EADS erwägt Aufgabe der Doppelspitze

Nach den Problemen bei der Luftfahrttochter Airbus droht dem Ex-Airbus- und jetzigen EADS-Co-Chef Forgeard das Aus

PARIS taz ■ Doppelkopf oder Einfachkopf? Die Frage beschäftigt die französische und die deutsche Regierung sowie die privaten HauptaktionärInnen des europäischen Rüstungs- und Raumfahrtkonzerns EADS. Anlass ist eine Krise an der Spitze des als Vorbild für europäische Industriepolitik gepriesenen Konzerns: Nachdem die Luftfahrttochter Airbus zuletzt erklären musste, dass es bei der Lieferung ihres Prestigeobjekts, des Riesenflugzeugs A 380, weitere Verzögerungen gibt, war der EADS-Aktienkurs binnen Stunden um bis zu 30 Prozent abgestürzt. Nebenbei kam heraus, dass mehrere Spitzenaktionäre kurz vorher ihre Aktien abgestoßen hatten. Wegen deren millionenschweren Spekulationsgewinnen laufen jetzt neben den Krisengesprächen auch mehrere Ermittlungsverfahren wegen „Insiderdelikten“.

Regierungsnahe Kreise in Paris wollen wissen, dass die französische Regierung bereit ist, das Doppelkopfprinzip aufzugeben. Dort waren am Donnerstagnachmittag Finanzminister Thierry Breton und der deutsche Co-Aufsichtsratsvorsitzende Manfred Bischoff zusammengekommen. Nach diesen – offiziell nicht bestätigten – Angaben würde der Deutsche Tom Enders einziger Vorstandschef bei EADS werden. Sein bislang gleichberechtigter französischer Kollege Noël Forgeard müsste gehen. Anderen französischen Quellen zufolge steht der Chef der französischen Eisenbahn SNCF, Louis Gallois, in den Startlöchern, um neuer französischer Co-Chef von Enders zu werden.

Forgeard war in die Kritik geraten, weil ihm als ehemaligem Chef von Airbus eine Mitverantwortung bei der Lieferverzögerung und bei anderen Problemen des Airbus-Konzerns vorgeworfen wird. Klar scheint: Wenn Forgeard gehen muss, wird auch der jetzige Airbus-Chef, Forgeards Nachfolger Gustav Humbert, vor die Tür gesetzt. Humbert ist der erste Deutsche an der Spitze des europäischen Flugzeugbauers.

Parallel zu dem französischen Finanzminister versucht auch sein deutscher Kollege Michael Glos (CSU), den Streit an der Spitze des Konzerns zu schlichten. In der nächsten Woche sind erneut mehrere Sitzungen in Paris und München vorgesehen.
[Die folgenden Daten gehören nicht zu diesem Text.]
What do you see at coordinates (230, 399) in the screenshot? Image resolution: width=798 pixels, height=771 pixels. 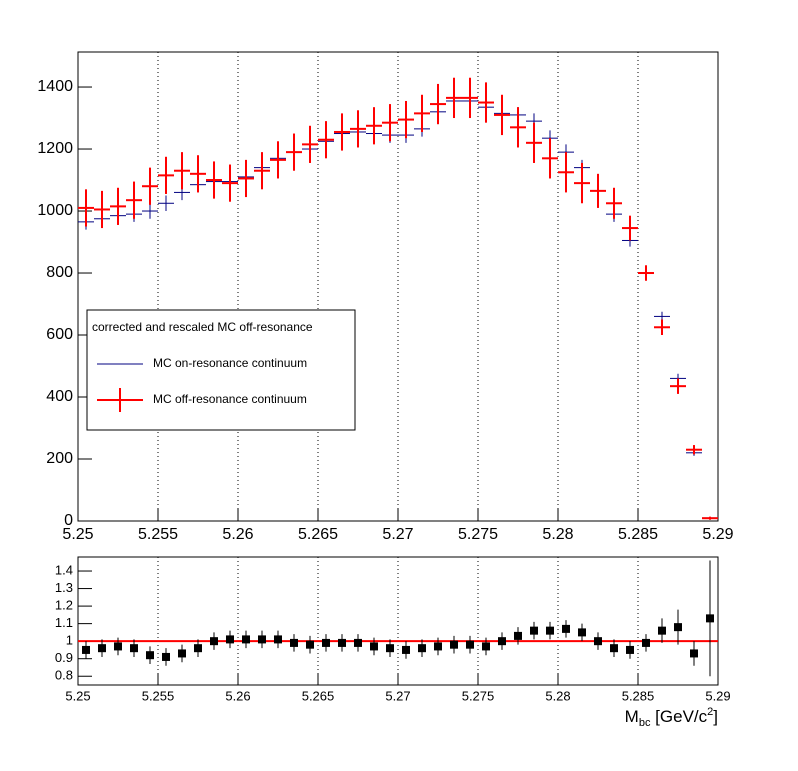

Airbus ist die Hauptkonkurrenz für den US-amerikanischen Boeing-Konzern. Das Unternehmen produziert in den vier europäischen Ländern Deutschland, Frankreich, Großbritannien und Spanien, beschäftigt weltweit 55.000 Personen und hat im vergangenen Jahr 22,3 Milliarden Euro Umsatz und 1,68 Milliarden Euro Profit gemacht.

Seit den Turbulenzen haben einige Großaktionäre an der Börse Millionengewinne mit EADS-Aktien gemacht. Denen stehen allerdings auch entsprechende Verluste gegenüber. Zu den Angeschmierten gehören KleinaktionärInnen, die bereits Klage wegen „illegaler Insidergeschäfte“ eingereicht haben – und der französische Staat. Er hatte erst im April über die Caisse des Dépots 2,5 Prozent des EADS Kapitals aufgekauft und nun in wenigen Wochen mehr als 240 Millionen Euro verloren. In Frankreich ermittelt jetzt sowohl die Börsenaufsicht als auch die Justiz.